DESCRIPTION OF THE TASK → Rewrite all of the data below as a two-column CSV with the header row input,output. Give one row per text and its answer, put every field in double quotes, and replace any line breaks inside a field with spaces.

---------- RECORDS PROVIDED ----------

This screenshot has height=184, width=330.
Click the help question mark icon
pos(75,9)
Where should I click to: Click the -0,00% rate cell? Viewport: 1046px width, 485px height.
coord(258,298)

----------

REPLY TO THE EXERCISE →
input,output
"This screenshot has height=184, width=330. Click the help question mark icon","pos(75,9)"
"Where should I click to: Click the -0,00% rate cell? Viewport: 1046px width, 485px height.","coord(258,298)"